A library must maintain its registration to receive local and state public funding.
Other pertinent New York State Education Laws and Regulations include:
Education Law:
 § 216 – Charters and incorporation
 § 226 – Powers of trustees of institutions
 § 253 – Definition of a public library
 § 254 – Standards of library service
 § 255 – Establishment of a library
 § 256 – Library service contracts (with unchartered areas)
 § 259 – Library taxes and funding
 § 260 – Powers of Trustees; School District Public Library authority
 § 272 – Library Systems
 § 273 – Apportionment of State Aid
Handbook for Library Trustees___________________________2015 Edition; Revised 10.16
8
Commissioner’s Regulations:
 § 11.4 – Annual Reports
 § 90.2 – Minimum Standards
 § 90.3 – Public Library Systems;
 § 90.4 – Central Libraries
 § 90.7 – Certification of Public Librarians
 § 90.8 – Personnel
 § 90.9 – Library Services Aid
 § 90.12 – State Aid for Library Construction
All public and association libraries are subject to various parts of the Education
Law, Labor Law, Public Officers Law and the Not-for-Profit Corporation Law
(including select portions of the Non-Profit Revitalization Act), as well as
numerous other New York State laws governing the conduct of corporations, both
public and private; a compelling reason for the Library to retain knowledgeable
legal counsel.
Public libraries, those considered to be municipal, school district or special
legislative district libraries, are also subject to several additional laws, regulations
and policies designed to protect the public interest. Most notable of these include:
 Civil Service Law (Job titles, examinations, due process)
 General Municipal Law (Bidding and Procurement; Conflicts of Interest)
 Labor Law (Hour & Wage, Safety and “Wicks Law”)
 Public Officers Law (Indemnification, Open Meetings, Oath of Office & FOIL)
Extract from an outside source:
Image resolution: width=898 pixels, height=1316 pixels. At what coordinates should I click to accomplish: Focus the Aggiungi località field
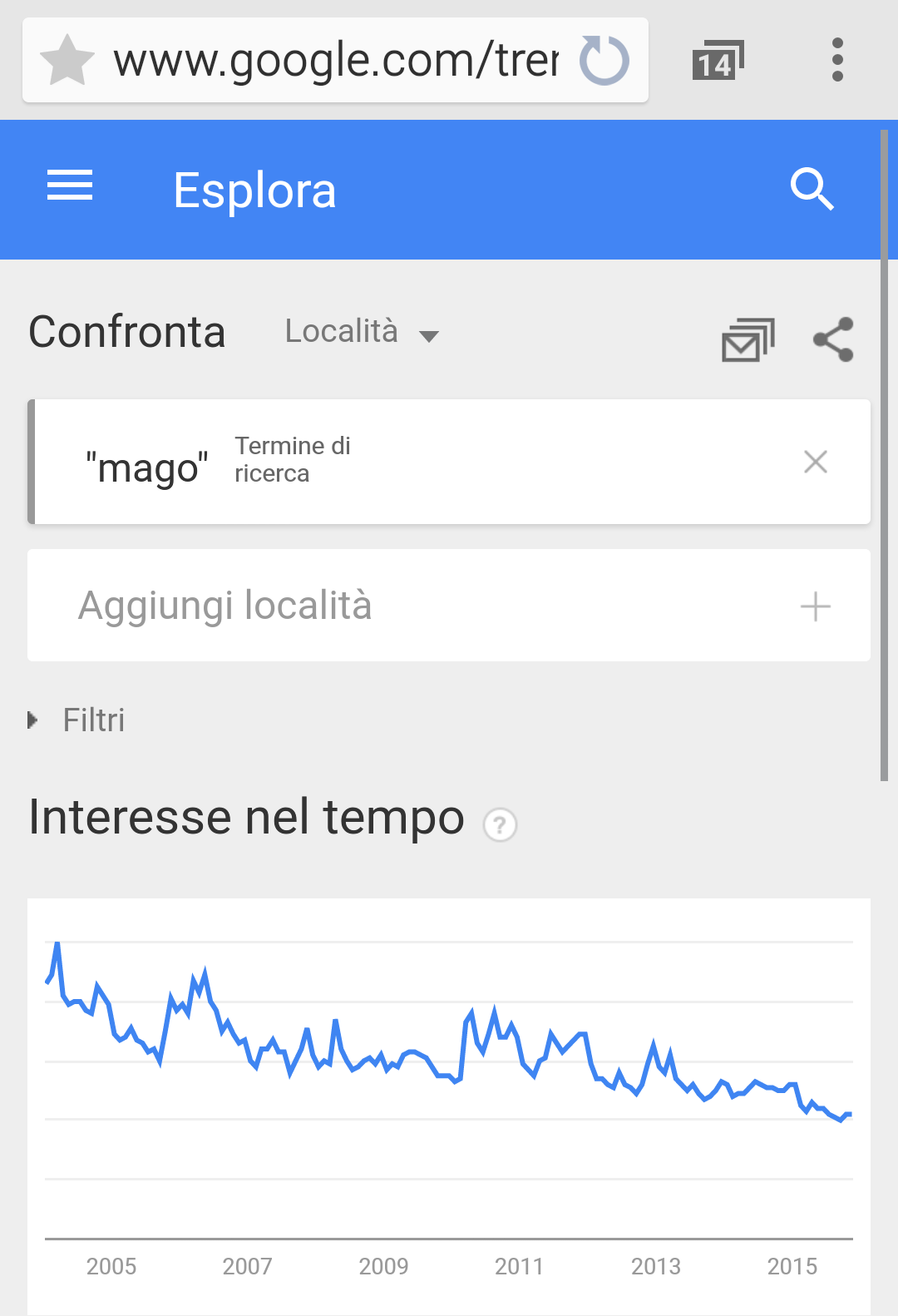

 NY State Comptroller’s Policies and Procedures (Accounting standards,
investments, etc.)
An excellent compilation of the laws, regulations and pertinent legal opinions
affecting the public libraries in New York State is available at:
http://nyla.org/images/nyla/files/Public_Library_Law.pdf
Handbook for Library Trustees___________________________2015 Edition; Revised 10.16
9
The New York State Library provides an up-to-date summary of excerpts from
New York State Law and Regulations of the Commissioner of Education
pertaining to libraries, library systems, trustees and librarians at:
http://www.nysl.nysed.gov/libdev/excerpts/index.html.
Legal Structure
There are four types of public libraries in New York State: association, municipal,
school district, and special legislative district. Trustees and community leaders are
quite often confused about the legal structure of their community library and the
laws that govern them. Considering the fact that each of these library types has
several variations, it is critical for all associated with the governance of the library
to clearly understand their particular configuration. For a detailed comparison chart
see: http://www.nysl.nysed.gov/libdev/libs/pltypes.htm
An association library is a private corporation established by the members of the
association. It contracts with a unit of local government to provide library service
to the residents of that jurisdiction. In legal terms, this contract may be written, oral
or implied; but it always exists. Though association libraries are private not-forprofit
education corporations and not subject to some of the laws and restrictions of
true public libraries, they are generally supported by public funds and must always
keep transparency and accountability in mind as they make decisions. In addition
to Education Law such libraries are subject to some aspects of the New York State
Not-for-Profit Corporation Law.
A municipal library is formed either by a vote of the governing body of a
municipality (village, town, city, or county) or by a public referendum to serve the
residents of the municipality. The library is an independent corporate entity and not
dependent upon the municipal government. However, the board of trustees is
appointed by the municipality, which is responsible for the appropriate funding of
the library. The library is subject to all the laws applicable to public institutions in
the state.
A school district public library is organized to serve the residents who live within
the boundaries of a given school district (hence the name). Typically the library
board is elected by the district residents. The library and the library board are
Handbook for Library Trustees___________________________2015 Edition; Revised 10.16
10
independent of the school district and the school board. However, the school
district is responsible for the collection of taxes and for the issuance of municipal
bonds for construction on the library’s behalf.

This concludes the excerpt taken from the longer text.